In the Lynedoch Valley, a group of local participants interacts with visual representations and food flavours that indicate how relationships with food and place have altered across time. Four maps of the Valley, each representing a different period in its history, along with tasters and sample packaged foods from each period, illustrate how the Valley’s “slow disaster” has played out.


Questions such as “What food does the landscape need?” and “Is there an appetite for interventions that regenerate lost relationships?” prompt participants to mark on the maps how they envision recipes or interventions revealing pathways to healing.

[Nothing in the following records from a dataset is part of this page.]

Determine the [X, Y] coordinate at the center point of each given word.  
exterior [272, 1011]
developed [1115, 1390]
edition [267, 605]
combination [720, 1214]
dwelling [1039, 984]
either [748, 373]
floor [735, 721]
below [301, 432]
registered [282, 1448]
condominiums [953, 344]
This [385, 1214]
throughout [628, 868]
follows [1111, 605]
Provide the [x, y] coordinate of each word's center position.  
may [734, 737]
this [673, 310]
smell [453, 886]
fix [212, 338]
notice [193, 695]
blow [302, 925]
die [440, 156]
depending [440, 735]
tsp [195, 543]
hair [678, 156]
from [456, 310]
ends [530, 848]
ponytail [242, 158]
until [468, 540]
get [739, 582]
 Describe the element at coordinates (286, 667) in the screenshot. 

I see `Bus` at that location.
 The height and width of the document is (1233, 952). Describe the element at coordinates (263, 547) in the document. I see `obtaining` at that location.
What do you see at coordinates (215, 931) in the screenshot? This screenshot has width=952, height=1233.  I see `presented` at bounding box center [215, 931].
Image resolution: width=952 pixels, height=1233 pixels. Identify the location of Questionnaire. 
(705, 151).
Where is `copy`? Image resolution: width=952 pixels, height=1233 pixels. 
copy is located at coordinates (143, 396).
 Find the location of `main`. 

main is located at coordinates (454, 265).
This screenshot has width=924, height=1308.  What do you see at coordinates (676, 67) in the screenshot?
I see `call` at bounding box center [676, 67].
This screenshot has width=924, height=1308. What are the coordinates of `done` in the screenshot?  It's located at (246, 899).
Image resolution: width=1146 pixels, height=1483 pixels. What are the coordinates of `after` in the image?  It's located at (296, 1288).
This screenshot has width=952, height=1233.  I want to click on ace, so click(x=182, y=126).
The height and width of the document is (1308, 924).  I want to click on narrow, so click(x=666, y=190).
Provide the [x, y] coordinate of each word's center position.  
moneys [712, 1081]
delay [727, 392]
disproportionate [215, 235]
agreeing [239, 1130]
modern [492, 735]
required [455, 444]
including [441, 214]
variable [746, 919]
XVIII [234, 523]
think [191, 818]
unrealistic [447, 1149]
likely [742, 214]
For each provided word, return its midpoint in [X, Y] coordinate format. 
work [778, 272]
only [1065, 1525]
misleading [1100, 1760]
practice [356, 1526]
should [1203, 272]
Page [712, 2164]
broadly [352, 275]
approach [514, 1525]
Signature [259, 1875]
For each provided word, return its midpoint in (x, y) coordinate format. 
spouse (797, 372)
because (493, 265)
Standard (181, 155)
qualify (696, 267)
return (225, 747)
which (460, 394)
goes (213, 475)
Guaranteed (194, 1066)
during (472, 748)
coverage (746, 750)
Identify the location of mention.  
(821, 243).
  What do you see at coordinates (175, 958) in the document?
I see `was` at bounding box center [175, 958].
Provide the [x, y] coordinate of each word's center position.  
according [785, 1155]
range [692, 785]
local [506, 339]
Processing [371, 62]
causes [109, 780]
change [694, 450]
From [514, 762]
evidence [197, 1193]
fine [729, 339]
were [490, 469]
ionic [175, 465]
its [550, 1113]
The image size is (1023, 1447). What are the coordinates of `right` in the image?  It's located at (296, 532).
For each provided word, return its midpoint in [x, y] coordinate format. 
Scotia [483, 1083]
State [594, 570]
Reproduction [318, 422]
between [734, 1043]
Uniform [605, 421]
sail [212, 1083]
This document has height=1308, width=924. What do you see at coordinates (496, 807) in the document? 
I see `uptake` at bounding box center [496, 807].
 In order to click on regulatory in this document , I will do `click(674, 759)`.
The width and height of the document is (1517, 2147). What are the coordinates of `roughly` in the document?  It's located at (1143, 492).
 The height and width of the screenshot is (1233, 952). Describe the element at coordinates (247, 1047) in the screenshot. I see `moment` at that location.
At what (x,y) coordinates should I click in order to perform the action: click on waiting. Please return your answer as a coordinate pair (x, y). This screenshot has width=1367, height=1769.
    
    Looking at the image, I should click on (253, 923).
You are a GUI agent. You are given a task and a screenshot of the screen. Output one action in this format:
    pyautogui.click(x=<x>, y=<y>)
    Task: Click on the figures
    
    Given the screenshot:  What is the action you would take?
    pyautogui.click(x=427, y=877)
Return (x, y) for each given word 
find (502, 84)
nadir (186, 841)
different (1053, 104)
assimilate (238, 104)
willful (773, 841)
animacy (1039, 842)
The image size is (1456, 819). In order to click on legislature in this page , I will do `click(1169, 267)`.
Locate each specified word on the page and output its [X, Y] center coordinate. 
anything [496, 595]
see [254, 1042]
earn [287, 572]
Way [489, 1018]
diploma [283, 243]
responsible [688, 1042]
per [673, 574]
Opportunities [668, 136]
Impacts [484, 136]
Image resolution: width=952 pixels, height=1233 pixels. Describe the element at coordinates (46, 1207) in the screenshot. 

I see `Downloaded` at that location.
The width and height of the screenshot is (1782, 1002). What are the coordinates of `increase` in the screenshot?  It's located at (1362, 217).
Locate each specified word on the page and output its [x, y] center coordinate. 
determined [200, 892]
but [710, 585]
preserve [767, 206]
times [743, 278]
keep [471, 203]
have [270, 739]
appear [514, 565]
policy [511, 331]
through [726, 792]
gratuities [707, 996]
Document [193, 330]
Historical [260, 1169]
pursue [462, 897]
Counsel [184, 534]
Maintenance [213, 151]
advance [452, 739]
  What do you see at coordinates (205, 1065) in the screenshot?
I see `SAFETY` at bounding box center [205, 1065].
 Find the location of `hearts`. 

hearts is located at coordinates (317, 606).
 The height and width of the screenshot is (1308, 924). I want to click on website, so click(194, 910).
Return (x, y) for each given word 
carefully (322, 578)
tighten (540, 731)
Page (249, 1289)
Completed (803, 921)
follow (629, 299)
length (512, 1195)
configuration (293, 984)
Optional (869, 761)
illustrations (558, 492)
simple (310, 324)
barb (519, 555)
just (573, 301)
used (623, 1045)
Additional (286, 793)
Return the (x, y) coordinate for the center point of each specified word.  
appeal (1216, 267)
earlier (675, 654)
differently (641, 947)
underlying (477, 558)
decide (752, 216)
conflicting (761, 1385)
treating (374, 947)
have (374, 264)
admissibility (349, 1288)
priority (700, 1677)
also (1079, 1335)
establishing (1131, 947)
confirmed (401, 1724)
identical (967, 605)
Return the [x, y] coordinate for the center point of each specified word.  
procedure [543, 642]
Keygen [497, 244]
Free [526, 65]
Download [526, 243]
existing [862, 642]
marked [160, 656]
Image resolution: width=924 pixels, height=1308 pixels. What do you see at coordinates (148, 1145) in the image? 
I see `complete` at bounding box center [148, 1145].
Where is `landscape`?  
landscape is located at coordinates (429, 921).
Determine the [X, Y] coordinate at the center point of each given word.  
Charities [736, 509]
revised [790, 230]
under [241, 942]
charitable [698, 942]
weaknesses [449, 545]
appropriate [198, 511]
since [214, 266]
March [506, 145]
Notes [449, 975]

The result is displayed in Church House, Cape Town, with an installation part of the Design Week Cape Town (23-26 October) and a participatory session on the last day.





Andrew Merritt, the initiator of Field Hospital, is an artist and co-founder of Something & Son, a collaborative practice creating socially and environmentally engaged projects. Past projects have been commissioned by Tate, V&A, and the Gwangju Biennale. His work often takes the form of functional sculptures, community infrastructures, and speculative systems that reimagine relationships between people and the planet. His work has been exhibited internationally, including Tate Britain, Tate Modern, V&A Museum, Gwangju Biennale, FACT Gallery, Deon Foundation, MAK Vienna, Artangel, Cultural Olympia, Somerset House, Folkestone Triennial, Design Museum, Wellcome Collection, Istanbul Design Biennial, South London Gallery and Museo Jumex, amongst others. Andrew is also a founder of Makerversity, Somerset House.


Loubie Rusch is the founder of the Local WILD Food Hub, which she coordinates at the Sustainability Institute in Lynedoch: an international living and learning centre where children, youth and adults explore the role of imagination in ways of being that are restorative, and where research and teaching impact social justice and sustainability futures.